L’ultima chance per i ricercatori precari: 470 concorsi per ottenere il posto a vita
Oggi il quotidiano La Stampa ha diffuso la notizia che gli Atenei italiani, negli ultimi quindici giorni di dicembre, hanno indetto una mole enorme di concorsi, quasi pari a quella di tutto il resto del 2010.

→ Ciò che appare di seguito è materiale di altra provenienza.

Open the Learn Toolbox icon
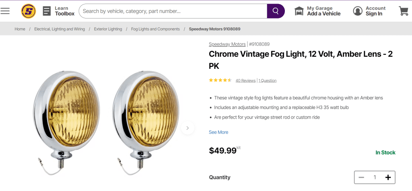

I bandi, dal primo gennaio al 13 dicembre 2010, sono stati circa 600; dal 14 dicembre a fine anno, sono stati addirittura 470. Questa mossa rappresenta il colpo di coda delle università per stabilizzare i precari e per usufruire di fondi, già incassati, che altrimenti avrebbero dovuto restituire. La riforma Gelmini, anche se passata all’esame delle Camere, non è ancora stata pubblicata e, per essere applicata, avrà bisogno di innumerevoli decreti attuativi, che ancora non ci sono: per questo molti atenei non hanno perso tempo e hanno pensato di sistemare la posizione lavorativa di molti ricercatori precari, che avranno così, per l’ultima volta, la possibilità di restare ricercatori a vita. La riforma dell’Università, infatti, ha abolito la figura del ricercatore a tempo indeterminato: d’ora in poi si potrà essere ricercatore per un massimo di otto anni, al termine dei quali o si diventa professori associati o si esce per sempre dal mondo accademico.
Soddisfatti per l’indizione di questi concorsi i membri dell’Apri, l’Associazione dei precari della ricerca italiani; il loro presidente, Alessio Bottrighi, però ha rivelato che le università avrebbero potuto fare molto di più, perché in possesso di fondi per bandire altri 130 posti: alcuni atenei, invece, tra cui Palermo, Siena, Tor Vergata, hanno deciso di intascare i soldi, senza indire concorsi.
Intanto ieri al Quirinale, sono stati ricevuti dal presidente Napolitano i rappresentanti del Cnsu, il Consiglio nazionale degli studenti universitari; il capo dello Stato avrebbe espresso loro l’invito ad essere propositivi, visto che la riforma è un processo appena iniziato, che può ancora essere migliorato.